[[ Data for processing open ]]

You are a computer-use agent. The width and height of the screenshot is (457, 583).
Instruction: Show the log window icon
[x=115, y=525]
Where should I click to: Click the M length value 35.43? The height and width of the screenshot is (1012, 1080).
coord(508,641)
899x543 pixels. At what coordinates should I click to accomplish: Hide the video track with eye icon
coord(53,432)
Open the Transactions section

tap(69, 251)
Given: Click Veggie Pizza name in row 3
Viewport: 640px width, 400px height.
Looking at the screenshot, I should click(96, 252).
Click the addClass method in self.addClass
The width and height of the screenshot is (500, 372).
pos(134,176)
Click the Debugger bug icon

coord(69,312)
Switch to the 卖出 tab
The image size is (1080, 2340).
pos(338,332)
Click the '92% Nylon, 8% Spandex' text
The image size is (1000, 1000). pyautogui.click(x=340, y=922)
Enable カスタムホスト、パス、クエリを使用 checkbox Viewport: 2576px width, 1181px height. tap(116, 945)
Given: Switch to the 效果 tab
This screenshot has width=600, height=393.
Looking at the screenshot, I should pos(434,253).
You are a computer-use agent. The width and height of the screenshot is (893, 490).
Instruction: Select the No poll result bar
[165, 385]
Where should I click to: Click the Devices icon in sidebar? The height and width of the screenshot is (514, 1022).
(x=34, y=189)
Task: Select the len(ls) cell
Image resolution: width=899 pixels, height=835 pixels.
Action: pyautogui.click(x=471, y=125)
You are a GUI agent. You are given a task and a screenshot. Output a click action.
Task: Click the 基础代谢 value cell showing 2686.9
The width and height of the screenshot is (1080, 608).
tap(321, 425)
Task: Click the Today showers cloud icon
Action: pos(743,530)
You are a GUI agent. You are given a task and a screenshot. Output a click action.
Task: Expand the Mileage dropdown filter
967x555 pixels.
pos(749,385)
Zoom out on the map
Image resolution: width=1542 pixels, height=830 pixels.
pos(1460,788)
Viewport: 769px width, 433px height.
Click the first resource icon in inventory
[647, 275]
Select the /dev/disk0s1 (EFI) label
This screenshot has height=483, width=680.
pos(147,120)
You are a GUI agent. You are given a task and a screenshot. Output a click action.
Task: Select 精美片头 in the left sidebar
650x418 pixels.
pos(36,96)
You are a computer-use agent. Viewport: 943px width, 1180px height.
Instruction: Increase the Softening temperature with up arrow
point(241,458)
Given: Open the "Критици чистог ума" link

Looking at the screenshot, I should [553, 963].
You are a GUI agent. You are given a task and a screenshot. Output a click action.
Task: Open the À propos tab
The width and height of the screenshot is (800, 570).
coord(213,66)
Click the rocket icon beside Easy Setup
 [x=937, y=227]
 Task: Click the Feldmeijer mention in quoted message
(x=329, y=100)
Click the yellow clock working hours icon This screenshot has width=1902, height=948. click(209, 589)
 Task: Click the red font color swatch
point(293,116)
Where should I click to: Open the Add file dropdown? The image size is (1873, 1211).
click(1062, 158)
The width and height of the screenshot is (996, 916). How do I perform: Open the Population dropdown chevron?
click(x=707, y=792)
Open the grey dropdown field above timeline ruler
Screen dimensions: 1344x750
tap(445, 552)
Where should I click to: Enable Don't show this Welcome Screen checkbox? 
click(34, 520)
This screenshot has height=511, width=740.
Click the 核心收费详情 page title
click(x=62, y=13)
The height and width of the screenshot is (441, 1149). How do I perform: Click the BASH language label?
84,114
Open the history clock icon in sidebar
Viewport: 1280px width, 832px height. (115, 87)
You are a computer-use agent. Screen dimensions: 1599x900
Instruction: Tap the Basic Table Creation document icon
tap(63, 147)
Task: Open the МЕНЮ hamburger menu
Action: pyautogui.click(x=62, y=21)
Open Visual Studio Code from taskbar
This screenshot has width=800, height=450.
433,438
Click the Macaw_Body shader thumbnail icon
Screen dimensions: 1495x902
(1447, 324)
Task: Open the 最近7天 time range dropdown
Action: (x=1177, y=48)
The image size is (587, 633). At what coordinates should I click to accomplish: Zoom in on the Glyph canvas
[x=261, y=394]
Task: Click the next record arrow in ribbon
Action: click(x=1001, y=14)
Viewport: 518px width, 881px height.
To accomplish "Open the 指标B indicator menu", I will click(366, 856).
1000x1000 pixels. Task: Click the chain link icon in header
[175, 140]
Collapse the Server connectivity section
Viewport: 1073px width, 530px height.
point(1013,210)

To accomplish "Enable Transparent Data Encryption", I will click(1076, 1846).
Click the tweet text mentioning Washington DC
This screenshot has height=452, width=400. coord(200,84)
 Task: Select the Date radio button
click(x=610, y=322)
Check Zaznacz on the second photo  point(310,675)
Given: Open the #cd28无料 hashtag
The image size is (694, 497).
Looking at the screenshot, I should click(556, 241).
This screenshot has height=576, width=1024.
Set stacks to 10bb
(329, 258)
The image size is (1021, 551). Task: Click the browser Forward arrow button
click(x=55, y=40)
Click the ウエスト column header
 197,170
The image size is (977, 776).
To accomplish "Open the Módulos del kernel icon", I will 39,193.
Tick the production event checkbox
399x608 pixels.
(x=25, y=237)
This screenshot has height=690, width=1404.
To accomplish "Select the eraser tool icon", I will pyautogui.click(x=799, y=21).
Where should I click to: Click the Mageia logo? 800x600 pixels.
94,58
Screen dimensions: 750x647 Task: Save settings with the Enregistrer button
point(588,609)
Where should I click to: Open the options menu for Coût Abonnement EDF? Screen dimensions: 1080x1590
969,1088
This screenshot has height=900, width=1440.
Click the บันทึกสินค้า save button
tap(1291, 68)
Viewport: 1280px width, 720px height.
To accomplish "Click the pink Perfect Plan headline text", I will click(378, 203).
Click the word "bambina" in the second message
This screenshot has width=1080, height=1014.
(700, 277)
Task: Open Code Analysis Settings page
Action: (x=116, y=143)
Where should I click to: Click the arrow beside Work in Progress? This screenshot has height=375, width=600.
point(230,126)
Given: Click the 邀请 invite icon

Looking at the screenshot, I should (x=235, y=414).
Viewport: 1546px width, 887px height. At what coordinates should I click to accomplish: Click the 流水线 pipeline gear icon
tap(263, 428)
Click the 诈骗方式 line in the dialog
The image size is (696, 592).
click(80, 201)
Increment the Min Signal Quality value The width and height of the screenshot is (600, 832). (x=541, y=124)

[[ Data for processing closed ]]

Assignment: Each line shown above must be repeated exactly.

Written solution:
You are a computer-use agent. The width and height of the screenshot is (457, 583).
Instruction: Show the log window icon
[x=115, y=525]
Where should I click to: Click the M length value 35.43? The height and width of the screenshot is (1012, 1080).
coord(508,641)
899x543 pixels. At what coordinates should I click to accomplish: Hide the video track with eye icon
coord(53,432)
Open the Transactions section

tap(69, 251)
Given: Click Veggie Pizza name in row 3
Viewport: 640px width, 400px height.
Looking at the screenshot, I should click(96, 252).
Click the addClass method in self.addClass
The width and height of the screenshot is (500, 372).
pos(134,176)
Click the Debugger bug icon

coord(69,312)
Switch to the 卖出 tab
The image size is (1080, 2340).
pos(338,332)
Click the '92% Nylon, 8% Spandex' text
The image size is (1000, 1000). pyautogui.click(x=340, y=922)
Enable カスタムホスト、パス、クエリを使用 checkbox Viewport: 2576px width, 1181px height. tap(116, 945)
Given: Switch to the 效果 tab
This screenshot has width=600, height=393.
Looking at the screenshot, I should pos(434,253).
You are a computer-use agent. The width and height of the screenshot is (893, 490).
Instruction: Select the No poll result bar
[165, 385]
Where should I click to: Click the Devices icon in sidebar? The height and width of the screenshot is (514, 1022).
(x=34, y=189)
Task: Select the len(ls) cell
Image resolution: width=899 pixels, height=835 pixels.
Action: pyautogui.click(x=471, y=125)
You are a GUI agent. You are given a task and a screenshot. Output a click action.
Task: Click the 基础代谢 value cell showing 2686.9
The width and height of the screenshot is (1080, 608).
tap(321, 425)
Task: Click the Today showers cloud icon
Action: pos(743,530)
You are a GUI agent. You are given a task and a screenshot. Output a click action.
Task: Expand the Mileage dropdown filter
967x555 pixels.
pos(749,385)
Zoom out on the map
Image resolution: width=1542 pixels, height=830 pixels.
pos(1460,788)
Viewport: 769px width, 433px height.
Click the first resource icon in inventory
[647, 275]
Select the /dev/disk0s1 (EFI) label
This screenshot has height=483, width=680.
pos(147,120)
You are a GUI agent. You are given a task and a screenshot. Output a click action.
Task: Select 精美片头 in the left sidebar
650x418 pixels.
pos(36,96)
You are a computer-use agent. Viewport: 943px width, 1180px height.
Instruction: Increase the Softening temperature with up arrow
point(241,458)
Given: Open the "Критици чистог ума" link

Looking at the screenshot, I should [553, 963].
You are a GUI agent. You are given a task and a screenshot. Output a click action.
Task: Open the À propos tab
The width and height of the screenshot is (800, 570).
coord(213,66)
Click the rocket icon beside Easy Setup
 [x=937, y=227]
 Task: Click the Feldmeijer mention in quoted message
(x=329, y=100)
Click the yellow clock working hours icon This screenshot has width=1902, height=948. click(209, 589)
 Task: Click the red font color swatch
point(293,116)
Where should I click to: Open the Add file dropdown? The image size is (1873, 1211).
click(1062, 158)
The width and height of the screenshot is (996, 916). How do I perform: Open the Population dropdown chevron?
click(x=707, y=792)
Open the grey dropdown field above timeline ruler
Screen dimensions: 1344x750
tap(445, 552)
Where should I click to: Enable Don't show this Welcome Screen checkbox? 
click(34, 520)
This screenshot has height=511, width=740.
Click the 核心收费详情 page title
click(x=62, y=13)
The height and width of the screenshot is (441, 1149). How do I perform: Click the BASH language label?
84,114
Open the history clock icon in sidebar
Viewport: 1280px width, 832px height. (115, 87)
You are a computer-use agent. Screen dimensions: 1599x900
Instruction: Tap the Basic Table Creation document icon
tap(63, 147)
Task: Open the МЕНЮ hamburger menu
Action: pyautogui.click(x=62, y=21)
Open Visual Studio Code from taskbar
This screenshot has width=800, height=450.
433,438
Click the Macaw_Body shader thumbnail icon
Screen dimensions: 1495x902
(1447, 324)
Task: Open the 最近7天 time range dropdown
Action: (x=1177, y=48)
The image size is (587, 633). At what coordinates should I click to accomplish: Zoom in on the Glyph canvas
[x=261, y=394]
Task: Click the next record arrow in ribbon
Action: click(x=1001, y=14)
Viewport: 518px width, 881px height.
To accomplish "Open the 指标B indicator menu", I will click(366, 856).
1000x1000 pixels. Task: Click the chain link icon in header
[175, 140]
Collapse the Server connectivity section
Viewport: 1073px width, 530px height.
point(1013,210)

To accomplish "Enable Transparent Data Encryption", I will click(1076, 1846).
Click the tweet text mentioning Washington DC
This screenshot has height=452, width=400. coord(200,84)
 Task: Select the Date radio button
click(x=610, y=322)
Check Zaznacz on the second photo  point(310,675)
Given: Open the #cd28无料 hashtag
The image size is (694, 497).
Looking at the screenshot, I should click(556, 241).
This screenshot has height=576, width=1024.
Set stacks to 10bb
(329, 258)
The image size is (1021, 551). Task: Click the browser Forward arrow button
click(x=55, y=40)
Click the ウエスト column header
 197,170
The image size is (977, 776).
To accomplish "Open the Módulos del kernel icon", I will 39,193.
Tick the production event checkbox
399x608 pixels.
(x=25, y=237)
This screenshot has height=690, width=1404.
To accomplish "Select the eraser tool icon", I will pyautogui.click(x=799, y=21).
Where should I click to: Click the Mageia logo? 800x600 pixels.
94,58
Screen dimensions: 750x647 Task: Save settings with the Enregistrer button
point(588,609)
Where should I click to: Open the options menu for Coût Abonnement EDF? Screen dimensions: 1080x1590
969,1088
This screenshot has height=900, width=1440.
Click the บันทึกสินค้า save button
tap(1291, 68)
Viewport: 1280px width, 720px height.
To accomplish "Click the pink Perfect Plan headline text", I will click(378, 203).
Click the word "bambina" in the second message
This screenshot has width=1080, height=1014.
(700, 277)
Task: Open Code Analysis Settings page
Action: (x=116, y=143)
Where should I click to: Click the arrow beside Work in Progress? This screenshot has height=375, width=600.
point(230,126)
Given: Click the 邀请 invite icon

Looking at the screenshot, I should (x=235, y=414).
Viewport: 1546px width, 887px height. At what coordinates should I click to accomplish: Click the 流水线 pipeline gear icon
tap(263, 428)
Click the 诈骗方式 line in the dialog
The image size is (696, 592).
click(80, 201)
Increment the Min Signal Quality value The width and height of the screenshot is (600, 832). (x=541, y=124)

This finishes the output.